Cloth
Strout writes, “What then? Troubled but feeling better-he was in the presence of someone, the bartender- Jack laid these thoughts out before him like a large piece of cloth. He understood that he was a seventy-four-year-old man who looks back at life and marvels that it unfolded as it did, who feels unbearable regret for all mistakes made.” Jack reflects about his marriage to Betsy and how his life would be if he had a son. Comparing his ruminations to a cloth depicts the expansiveness of his thoughts, especially those which concern the past life and are thorough and open.
“Blew our Chance”
Jack reckons, “Oh, Betsy, Betsy, Betsy, Betsy, we blew it - we blew our chance. He could not really pinpoint when, maybe because there had never been a chance. After all, she was she, and he was he. On their wedding night she had given herself, but not freely, as she had in the months before.” Jack reasons that he and Betsy contributed equally to the collapse of their love and matrimony; they all ruined their chances of a blissful ending.

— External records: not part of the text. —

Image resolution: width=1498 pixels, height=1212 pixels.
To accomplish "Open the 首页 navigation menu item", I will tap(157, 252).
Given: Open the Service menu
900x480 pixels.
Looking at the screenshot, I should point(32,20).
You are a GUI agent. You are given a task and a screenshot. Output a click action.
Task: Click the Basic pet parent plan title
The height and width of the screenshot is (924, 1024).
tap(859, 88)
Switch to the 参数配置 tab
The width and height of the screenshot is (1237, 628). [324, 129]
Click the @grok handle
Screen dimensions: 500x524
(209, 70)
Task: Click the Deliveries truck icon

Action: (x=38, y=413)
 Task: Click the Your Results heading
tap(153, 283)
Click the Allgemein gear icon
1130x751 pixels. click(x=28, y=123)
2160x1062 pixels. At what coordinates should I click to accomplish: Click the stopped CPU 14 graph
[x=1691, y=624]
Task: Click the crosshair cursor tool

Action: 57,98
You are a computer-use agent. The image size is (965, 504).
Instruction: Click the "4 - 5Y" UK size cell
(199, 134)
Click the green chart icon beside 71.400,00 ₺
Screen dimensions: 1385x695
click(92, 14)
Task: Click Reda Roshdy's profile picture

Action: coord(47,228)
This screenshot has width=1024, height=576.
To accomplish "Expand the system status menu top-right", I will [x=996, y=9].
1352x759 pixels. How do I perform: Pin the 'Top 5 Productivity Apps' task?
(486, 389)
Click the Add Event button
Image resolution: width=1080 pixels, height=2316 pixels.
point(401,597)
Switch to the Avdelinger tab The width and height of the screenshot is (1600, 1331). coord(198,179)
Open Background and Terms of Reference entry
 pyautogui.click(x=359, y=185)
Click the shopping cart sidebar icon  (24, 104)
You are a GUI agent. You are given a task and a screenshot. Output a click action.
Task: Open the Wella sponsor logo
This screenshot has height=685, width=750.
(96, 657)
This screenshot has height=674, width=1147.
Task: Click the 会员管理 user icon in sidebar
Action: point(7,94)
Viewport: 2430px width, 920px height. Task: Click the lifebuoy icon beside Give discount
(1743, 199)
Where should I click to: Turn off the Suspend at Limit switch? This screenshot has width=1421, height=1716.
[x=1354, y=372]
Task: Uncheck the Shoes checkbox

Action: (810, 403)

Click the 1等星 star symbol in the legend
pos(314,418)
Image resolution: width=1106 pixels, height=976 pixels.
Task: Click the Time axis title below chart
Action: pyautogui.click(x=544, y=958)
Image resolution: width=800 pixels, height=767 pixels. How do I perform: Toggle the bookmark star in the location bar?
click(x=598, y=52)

The 'blown chance' is a sign that it got to the point that they would not redeem their matrimony.
“Barnacle-covered whale”
Strout expounds, “Now Jack allowed his mind to go to Olive Kitteridge…They’d gone to dinner a few times, a concert; he had kissed her on the mouth…Like kissing a barnacle-covered whale.” A barnacle exemplifies the intimacy of the kiss. It was so powerful that Jack would not let go her lips immediately after the kissing. Consequently, the kiss was overwhelmingly powerful and memorable.